Joseph Du, president of the Winnipeg Chinese Cultural and Community Centre, where the talks were held, said he'd like to see a pair of human rights issues that are close to his heart addressed at the museum -- the head tax, a fixed fee charged to each Chinese person entering Canada starting in 1885, and the Chinese Exclusion Act, a U.S. law that banned immigration from China.
"It's about education. People will learn from history and hopefully won't make a similar mistake," Du said. "We hope (the discussions) are the beginning, like a seed that will flower and turn to fruit."
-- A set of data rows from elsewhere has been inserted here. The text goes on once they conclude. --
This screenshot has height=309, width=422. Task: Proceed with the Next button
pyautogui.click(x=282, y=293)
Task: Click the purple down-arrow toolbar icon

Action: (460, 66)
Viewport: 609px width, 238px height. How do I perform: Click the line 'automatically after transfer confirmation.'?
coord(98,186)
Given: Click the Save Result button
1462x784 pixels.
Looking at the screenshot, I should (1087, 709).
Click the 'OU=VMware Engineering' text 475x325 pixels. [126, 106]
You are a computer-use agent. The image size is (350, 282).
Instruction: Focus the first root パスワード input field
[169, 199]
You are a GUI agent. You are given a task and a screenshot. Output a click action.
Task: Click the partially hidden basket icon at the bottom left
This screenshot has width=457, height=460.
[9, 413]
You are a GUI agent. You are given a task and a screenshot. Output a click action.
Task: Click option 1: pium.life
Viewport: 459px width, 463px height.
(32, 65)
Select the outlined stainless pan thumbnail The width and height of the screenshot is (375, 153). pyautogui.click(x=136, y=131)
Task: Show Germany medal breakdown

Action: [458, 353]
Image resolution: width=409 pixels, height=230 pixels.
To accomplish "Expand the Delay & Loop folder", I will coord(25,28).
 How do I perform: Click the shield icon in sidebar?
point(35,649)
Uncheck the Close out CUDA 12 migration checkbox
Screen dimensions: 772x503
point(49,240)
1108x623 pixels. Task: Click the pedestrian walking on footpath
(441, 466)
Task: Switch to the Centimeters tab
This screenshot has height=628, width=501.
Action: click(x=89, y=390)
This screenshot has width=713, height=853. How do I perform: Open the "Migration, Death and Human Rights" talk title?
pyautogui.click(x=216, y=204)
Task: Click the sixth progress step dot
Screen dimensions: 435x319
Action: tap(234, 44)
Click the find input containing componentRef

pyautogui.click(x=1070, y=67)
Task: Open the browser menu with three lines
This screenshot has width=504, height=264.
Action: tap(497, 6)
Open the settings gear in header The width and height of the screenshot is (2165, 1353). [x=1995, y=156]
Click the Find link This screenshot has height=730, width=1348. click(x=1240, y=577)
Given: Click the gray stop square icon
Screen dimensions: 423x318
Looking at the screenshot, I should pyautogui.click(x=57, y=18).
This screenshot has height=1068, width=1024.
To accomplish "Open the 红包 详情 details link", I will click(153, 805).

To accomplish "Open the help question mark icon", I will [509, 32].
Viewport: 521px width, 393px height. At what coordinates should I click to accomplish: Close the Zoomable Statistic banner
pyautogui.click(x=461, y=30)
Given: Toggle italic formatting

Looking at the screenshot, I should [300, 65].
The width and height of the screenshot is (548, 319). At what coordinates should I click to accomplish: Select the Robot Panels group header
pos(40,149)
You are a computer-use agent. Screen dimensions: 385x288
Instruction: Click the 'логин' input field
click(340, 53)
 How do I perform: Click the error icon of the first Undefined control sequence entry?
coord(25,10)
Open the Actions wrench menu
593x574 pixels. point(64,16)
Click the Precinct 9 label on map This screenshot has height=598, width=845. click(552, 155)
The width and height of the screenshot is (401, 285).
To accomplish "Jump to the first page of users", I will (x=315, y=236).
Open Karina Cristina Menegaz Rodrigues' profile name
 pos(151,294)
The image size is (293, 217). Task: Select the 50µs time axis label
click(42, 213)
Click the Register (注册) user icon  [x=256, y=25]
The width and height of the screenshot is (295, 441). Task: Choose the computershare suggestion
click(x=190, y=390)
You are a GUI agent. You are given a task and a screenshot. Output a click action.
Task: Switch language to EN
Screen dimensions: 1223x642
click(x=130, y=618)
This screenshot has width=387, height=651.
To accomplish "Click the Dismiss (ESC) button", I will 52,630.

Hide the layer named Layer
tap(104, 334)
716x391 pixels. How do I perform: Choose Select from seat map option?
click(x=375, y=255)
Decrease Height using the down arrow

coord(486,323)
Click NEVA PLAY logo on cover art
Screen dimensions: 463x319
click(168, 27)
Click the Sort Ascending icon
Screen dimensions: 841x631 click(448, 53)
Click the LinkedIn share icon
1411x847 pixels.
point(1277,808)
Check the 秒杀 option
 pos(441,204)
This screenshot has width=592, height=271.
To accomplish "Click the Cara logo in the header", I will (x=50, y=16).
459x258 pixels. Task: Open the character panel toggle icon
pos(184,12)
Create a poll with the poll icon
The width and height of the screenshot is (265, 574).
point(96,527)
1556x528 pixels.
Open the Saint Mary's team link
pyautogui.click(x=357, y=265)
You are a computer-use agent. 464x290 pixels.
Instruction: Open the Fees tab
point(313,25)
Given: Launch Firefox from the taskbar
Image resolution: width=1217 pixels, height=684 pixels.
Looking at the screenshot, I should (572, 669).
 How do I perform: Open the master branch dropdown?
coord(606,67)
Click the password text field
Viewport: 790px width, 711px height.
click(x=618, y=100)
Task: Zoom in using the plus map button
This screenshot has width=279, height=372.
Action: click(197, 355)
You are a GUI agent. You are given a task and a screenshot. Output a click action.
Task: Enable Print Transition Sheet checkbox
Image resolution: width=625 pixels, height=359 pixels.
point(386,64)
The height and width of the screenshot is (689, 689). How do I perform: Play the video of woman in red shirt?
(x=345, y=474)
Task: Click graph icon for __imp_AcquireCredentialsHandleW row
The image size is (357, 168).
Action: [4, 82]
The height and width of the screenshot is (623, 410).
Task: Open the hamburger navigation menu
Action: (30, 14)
It's important to realize there are three distinct groups of Chinese Canadians, said Jan Walls, professor emeritus at Simon Fraser University, who taught Chinese history and literature for 40 years. There are the first immigrants to come to Canada as carpenters and millwrights in 1788 and their descendants; there are those who worked on building Canada's national railway in the 1880s and their descendants; and those who came across the Pacific Ocean from Hong Kong, Taiwan and more recently from the Chinese mainland, as university graduates and experienced business people.
"These are three different categories with very different impressions of what being a Chinese Canadian means to them," he said. "A very important part of being a Canadian is our sense of harmonious diversity. Diversity without harmony is cacophony and harmony without diversity is monotony."
Angela Cassie, the museum's director of communications, said it has been working with a New York-based research team, Ralph Appelbaum Associates, on its content, both for its opening and beyond. She said such dialogue is an important part of the content development process and will ensure the exhibits are accurate.
"We have professional researchers and academics at the museum. If you think of the hundreds of stories we need to research, we're working with contractors who are experts in their fields to help us refine them. It's important to touch base with the communities (to be represented at the museum). It's a human rights-based approach, you're not just studying people as subjects," she said...That's because you're also studying people as victims. (And you can be sure that political correctness will preclude certain victim groups--women in Saudi Arabia, for example--from having their "stories" told.)
As an aside, don't you think "Diversity without harmony is cacophony and harmony without diversity is monotony" sounds deliciously and clunkily Sovietesque? The perfect message, in fact, to put on museum tchotschkes.